Obwohl sie erst am Anfang ihrer Biathlon-Karriere steht, hat Lampič Ziele, aber sie bleiben sehr bescheiden: "Es gibt keinen Druck. Ich habe einige Ziele, aber ich übertreibe es nicht. Ich habe in meinem Leben schon viel erreicht. Wenn ich also in dieser Saison jedes Mal Letzte bin, ist das okay. Ich habe keine Erwartungen in diesem Winter. Ich werde einfach mit dem Strom schwimmen." In diesem Sinne gab sie zu, dass der Langlauf sie etwas gelehrt hat: "Niemals aufgeben. Man muss immer bis zum Ende kämpfen, man weiß nie, was passiert. Das geht mir ständig durch den Kopf. Man muss alles geben und einfach machen!"

Sonniges Gemüt

Diese Einstellung passt genau zum sonnigen Gemüt der Slowenin: "Ich lächle nicht immer, aber ich genieße mein Leben. Ich möchte Menschen um mich haben, die ruhig und immer nett sind und gerne Witze machen. Ich versuche, mich von Leuten fernzuhalten, die negativ sind und nicht lächeln."

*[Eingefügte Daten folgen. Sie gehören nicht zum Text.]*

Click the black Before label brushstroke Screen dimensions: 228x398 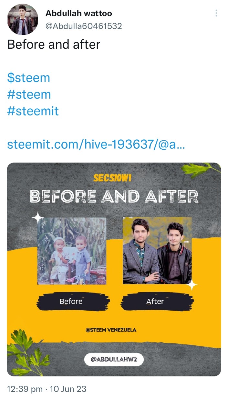click(x=73, y=302)
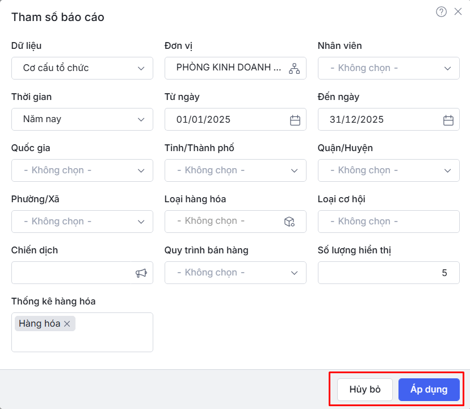Click the Số lượng hiển thị field
470x409 pixels.
pos(389,273)
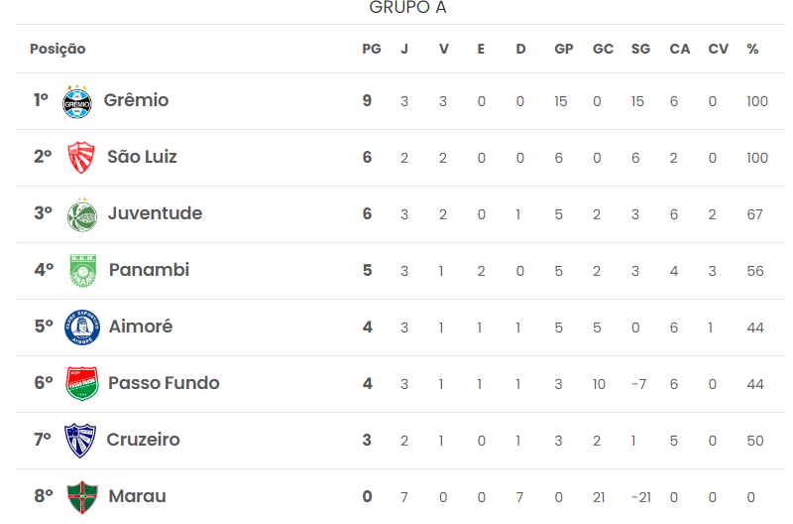
Task: Click the CA column header
Action: [679, 49]
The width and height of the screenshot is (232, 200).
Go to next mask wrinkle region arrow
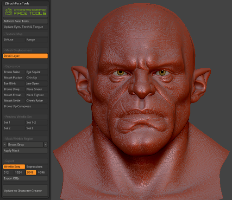45,144
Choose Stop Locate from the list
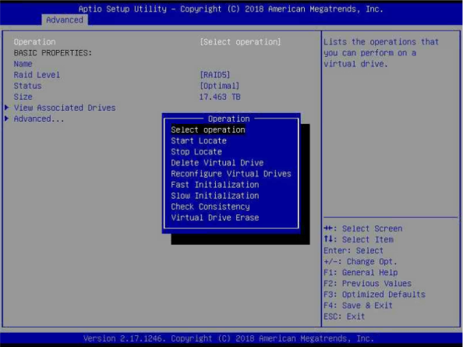This screenshot has height=347, width=463. 196,152
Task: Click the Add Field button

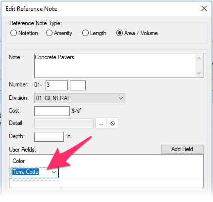Action: 182,149
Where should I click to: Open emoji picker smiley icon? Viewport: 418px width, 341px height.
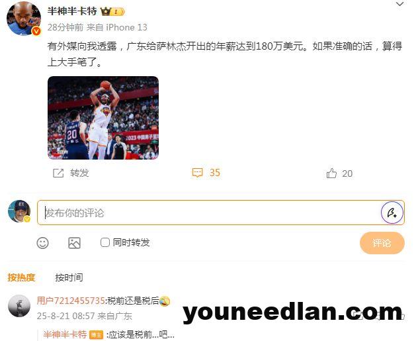click(x=42, y=243)
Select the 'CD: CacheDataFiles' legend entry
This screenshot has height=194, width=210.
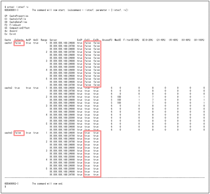(16, 22)
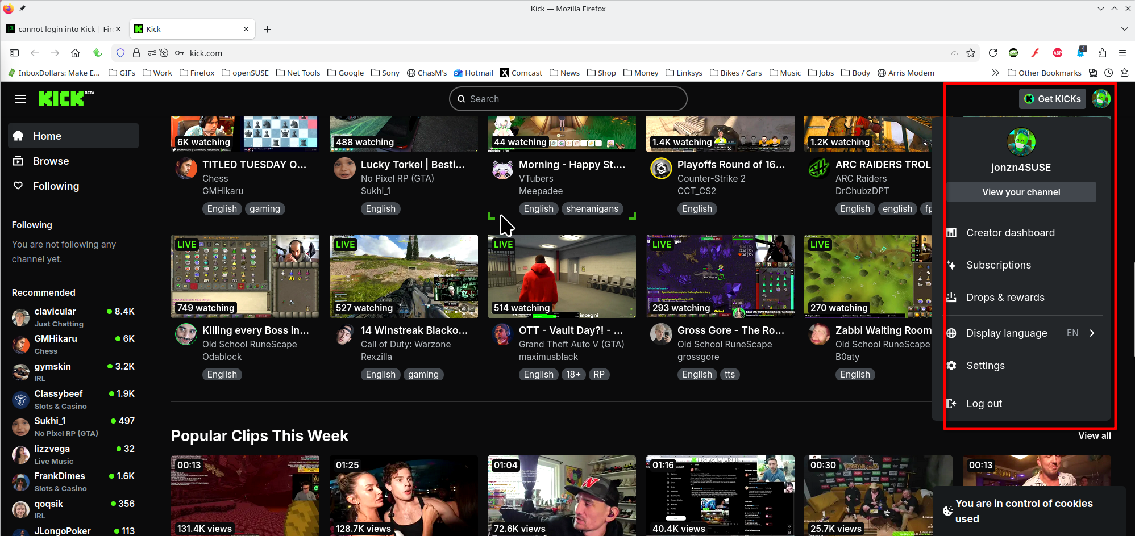
Task: Click the browser reload icon
Action: tap(993, 53)
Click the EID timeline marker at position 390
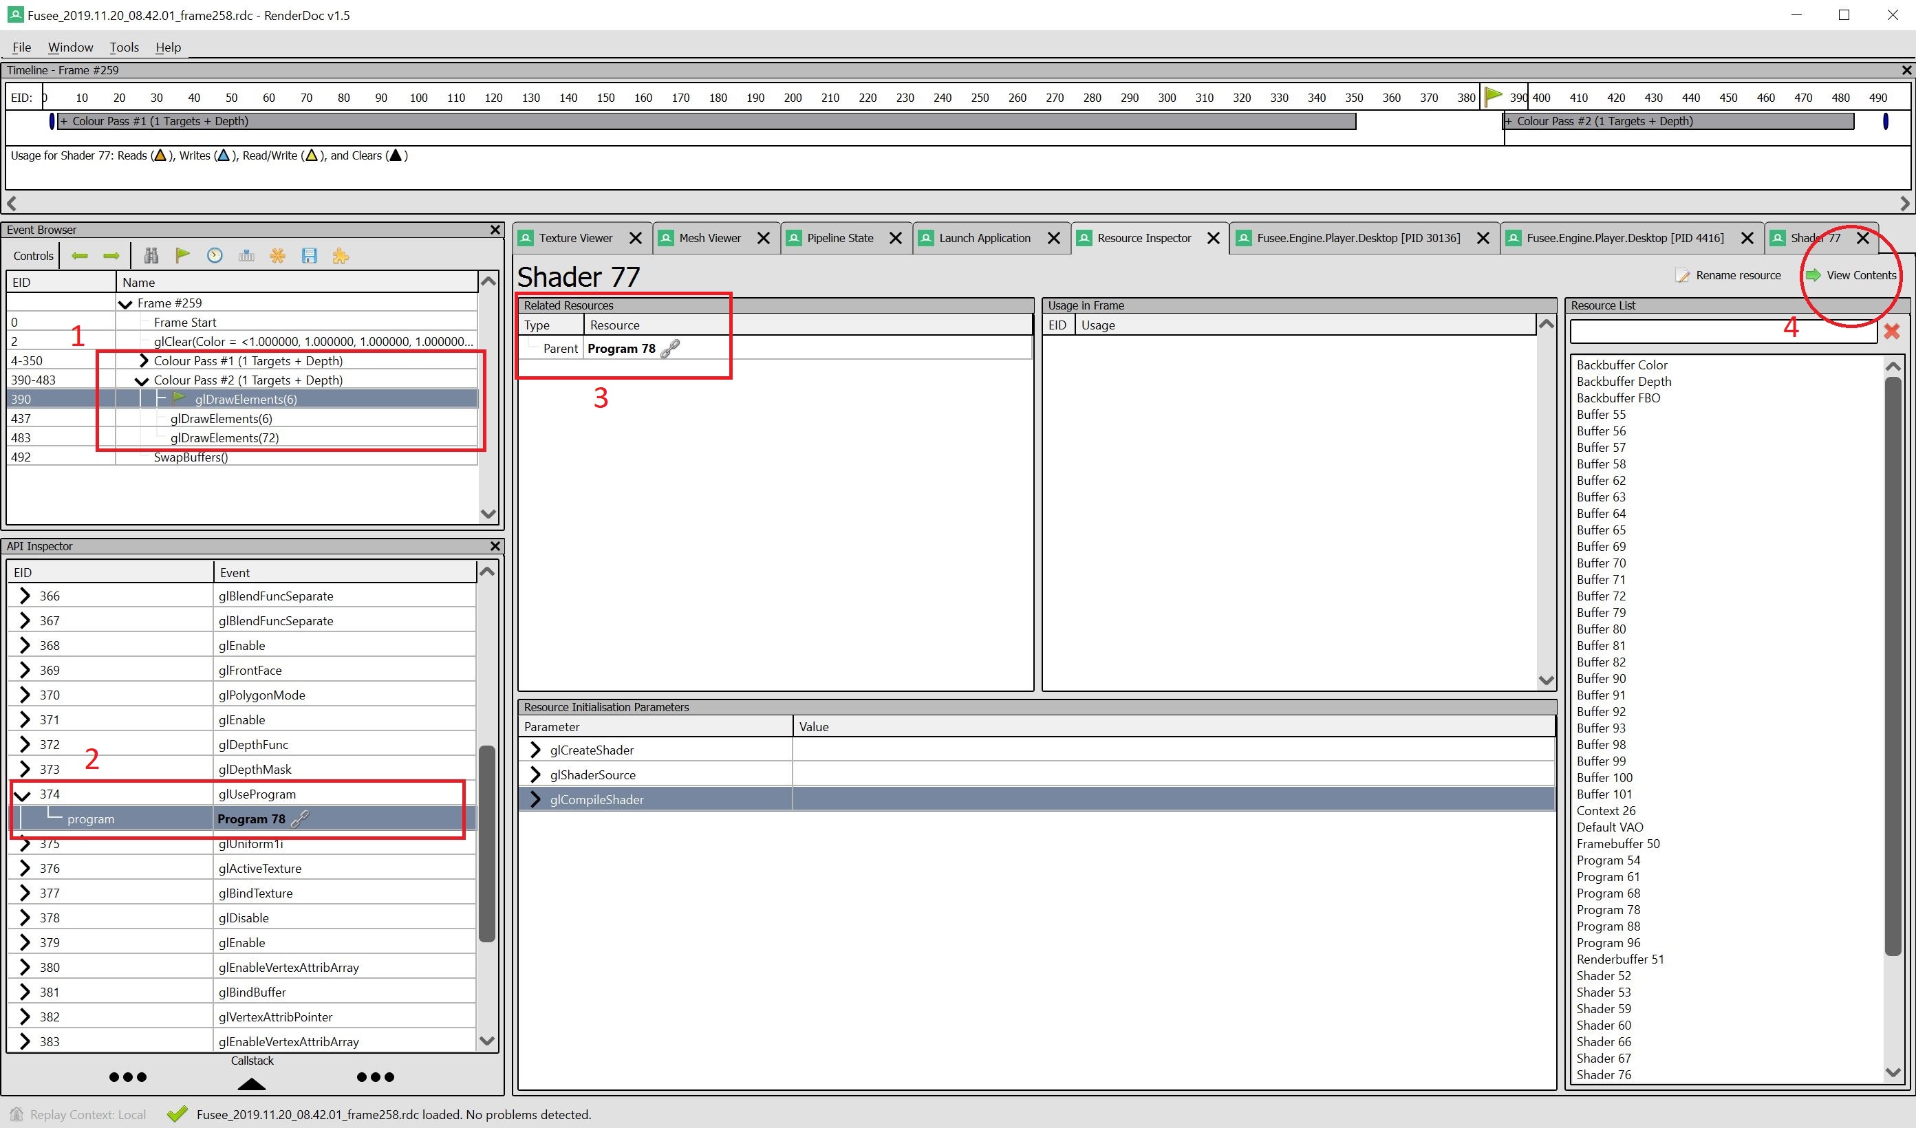This screenshot has height=1128, width=1916. coord(1494,96)
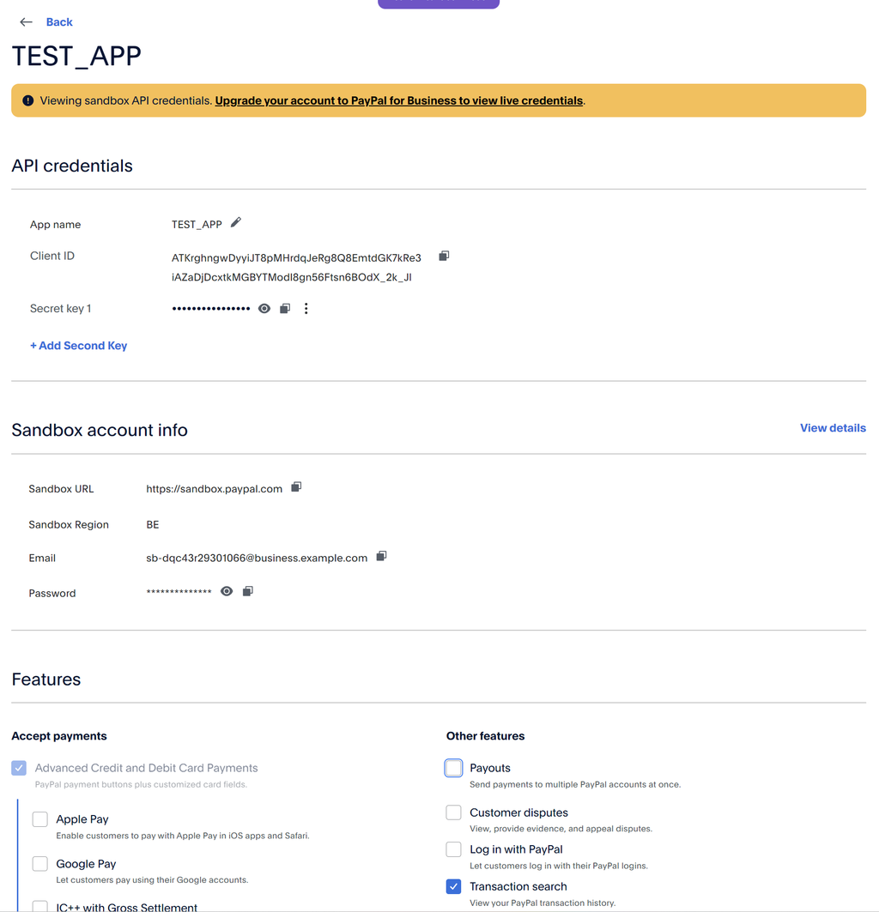
Task: Open View details for sandbox account
Action: (833, 428)
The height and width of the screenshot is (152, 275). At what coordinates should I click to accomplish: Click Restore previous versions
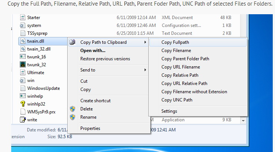(x=105, y=59)
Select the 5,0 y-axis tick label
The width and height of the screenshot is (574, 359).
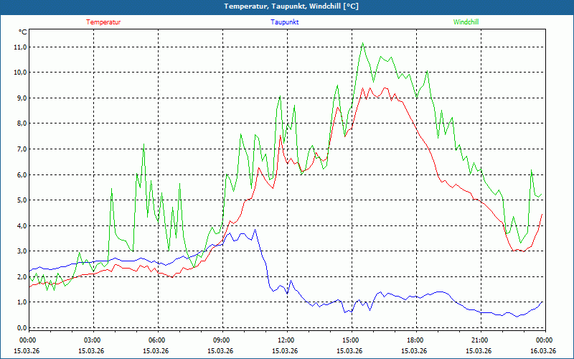[x=21, y=200]
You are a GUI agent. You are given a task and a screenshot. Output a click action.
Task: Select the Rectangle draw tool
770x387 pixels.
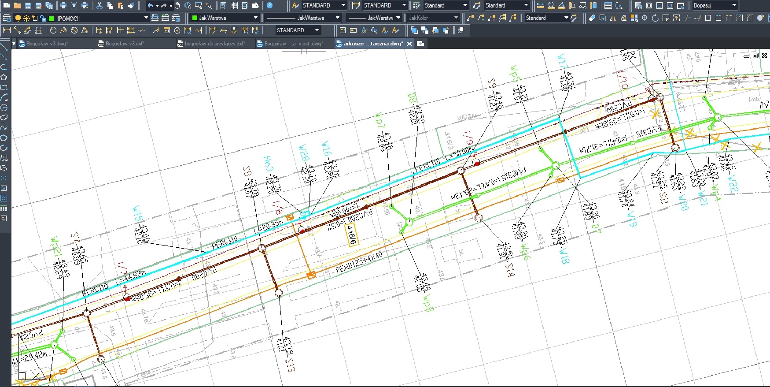coord(4,87)
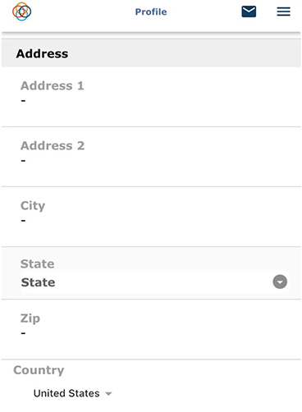Click the Country dropdown triangle
Screen dimensions: 302x412
(108, 394)
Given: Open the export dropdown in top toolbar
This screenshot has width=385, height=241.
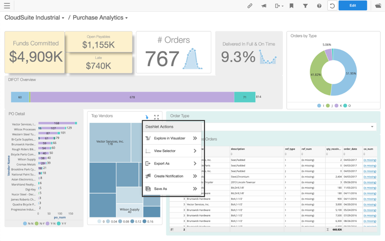Looking at the screenshot, I should pos(279,6).
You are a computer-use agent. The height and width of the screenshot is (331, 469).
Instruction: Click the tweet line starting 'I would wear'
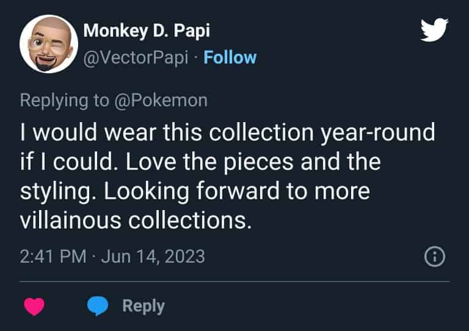227,133
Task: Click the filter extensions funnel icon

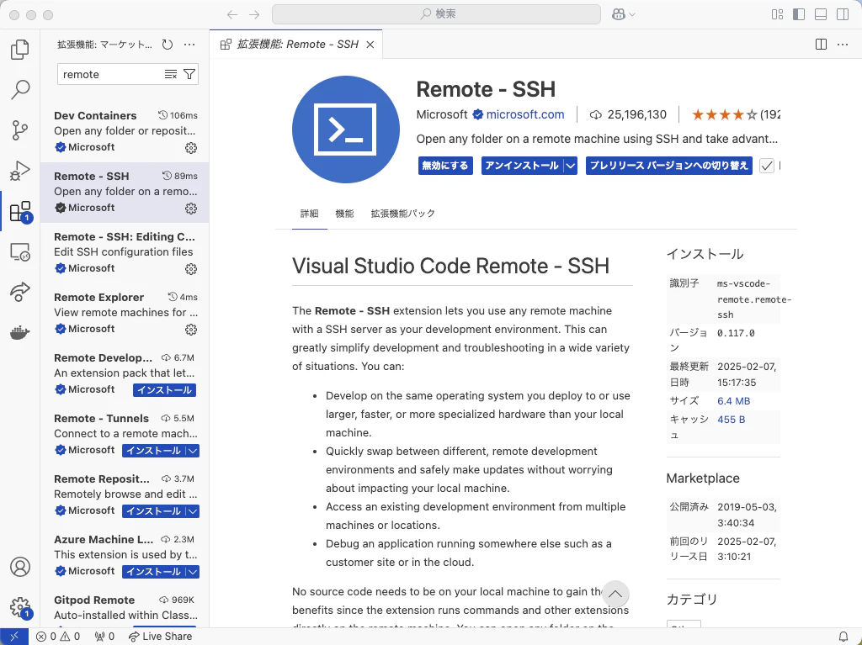Action: point(189,74)
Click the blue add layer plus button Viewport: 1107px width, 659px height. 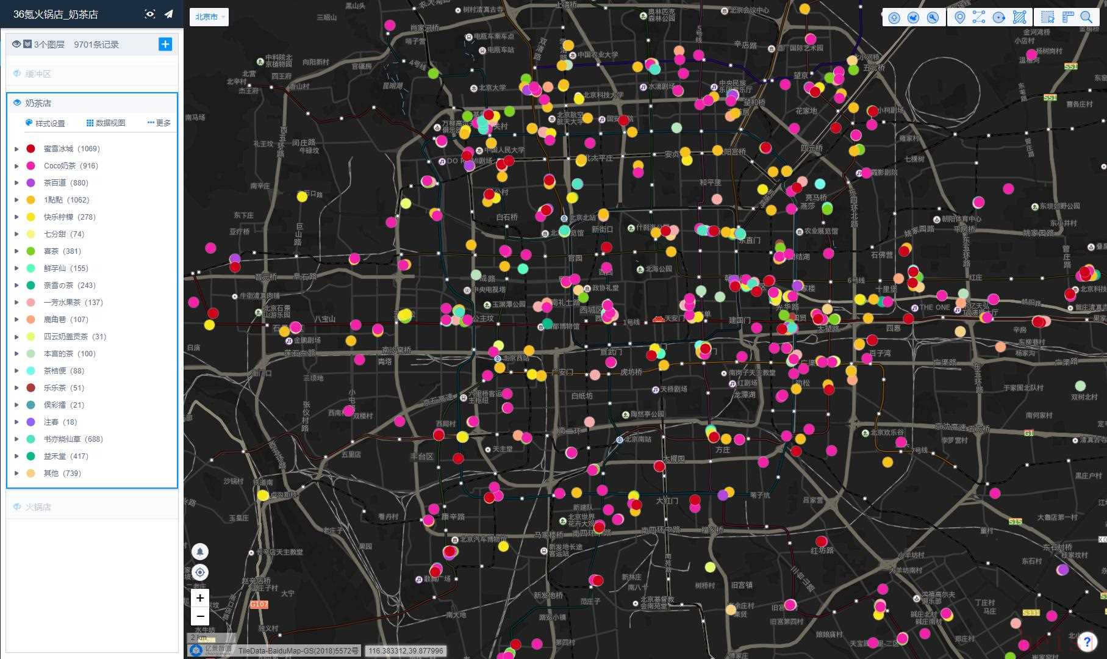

Obwohl sie sich zuerst für Langlauf und jetzt für Biathlon entschieden hat, würde Lampič, wenn sie die Zeit zurückdrehen könnte, Schwimmen wählen: „In der Mittelschule hatten wir viel Schwimmunterricht und ich war wirklich gut darin. Nur einen Monat, nachdem ich mich für den Langlauf entschieden hatte, wollten sie mich ins Schulschwimmprogramm aufnehmen, aber meine Mutter sagte: 'Nein, sie hat sich bereits für den Langlauf entschieden.'"

"Ich liebe Essen"

Noch immer ruft sie an einem freien Tag im Sommer das Wasser: "Ich will schwimmen und Eis essen." So sieht für sie der perfekte Abschluss eines harten Trainingstages aus: "Es ist eine Mischung aus duschen, gutem Essen und einem Film. Ich liebe gutes Essen! Es gibt so viele gute Gerichte, dass ich mich nicht für ein Lieblingsessen entscheiden kann. Ich mag Pizza, Pasta, Wiener Schnitzel, fast alles, aber Gemüse mag ich nicht so sehr!"

"Viel lächeln, lustig und verrückt"

Der Gemüse-Kommentar ist die pure, ungefilterte Anamarija Lampič, die den Sport sehr ernst nimmt, sich selbst aber nicht so sehr, aber schnell zugibt, dass sie "viel lächelt und lustig und verrückt ist!"